RECORDS FOR THE EXERCISE:

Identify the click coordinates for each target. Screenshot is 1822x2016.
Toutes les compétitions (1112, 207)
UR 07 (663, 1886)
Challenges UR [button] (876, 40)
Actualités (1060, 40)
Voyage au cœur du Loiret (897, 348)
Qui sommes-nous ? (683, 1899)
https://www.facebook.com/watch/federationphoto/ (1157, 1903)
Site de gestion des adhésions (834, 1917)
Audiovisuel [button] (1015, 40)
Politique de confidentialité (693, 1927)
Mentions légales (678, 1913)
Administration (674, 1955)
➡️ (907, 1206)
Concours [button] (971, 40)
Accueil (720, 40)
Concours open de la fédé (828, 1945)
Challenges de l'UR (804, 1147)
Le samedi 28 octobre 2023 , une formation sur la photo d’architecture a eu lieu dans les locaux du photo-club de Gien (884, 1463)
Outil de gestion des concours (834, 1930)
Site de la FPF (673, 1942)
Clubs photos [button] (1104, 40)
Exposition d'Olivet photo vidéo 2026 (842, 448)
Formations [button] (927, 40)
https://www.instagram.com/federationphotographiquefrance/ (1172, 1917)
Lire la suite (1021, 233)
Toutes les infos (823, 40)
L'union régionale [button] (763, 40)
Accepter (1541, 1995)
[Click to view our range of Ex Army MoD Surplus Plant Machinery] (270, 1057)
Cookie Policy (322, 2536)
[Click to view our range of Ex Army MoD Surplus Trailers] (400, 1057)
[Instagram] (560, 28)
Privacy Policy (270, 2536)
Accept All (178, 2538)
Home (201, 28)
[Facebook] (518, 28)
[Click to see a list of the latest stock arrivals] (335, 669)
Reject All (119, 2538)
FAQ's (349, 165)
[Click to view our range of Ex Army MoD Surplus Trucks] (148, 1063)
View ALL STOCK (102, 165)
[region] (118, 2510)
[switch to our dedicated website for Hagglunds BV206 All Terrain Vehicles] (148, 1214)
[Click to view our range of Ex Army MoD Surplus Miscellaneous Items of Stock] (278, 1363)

EXERCISE AIM: Give back only the lines from the one containing "Accept All (178, 2538)" through the final line of the entries above, exactly as written, both included.

OUTPUT OF THE TASK:
Accept All (178, 2538)
Home (201, 28)
[Facebook] (518, 28)
[Click to see a list of the latest stock arrivals] (335, 669)
Reject All (119, 2538)
FAQ's (349, 165)
[Click to view our range of Ex Army MoD Surplus Trucks] (148, 1063)
View ALL STOCK (102, 165)
[region] (118, 2510)
[switch to our dedicated website for Hagglunds BV206 All Terrain Vehicles] (148, 1214)
[Click to view our range of Ex Army MoD Surplus Miscellaneous Items of Stock] (278, 1363)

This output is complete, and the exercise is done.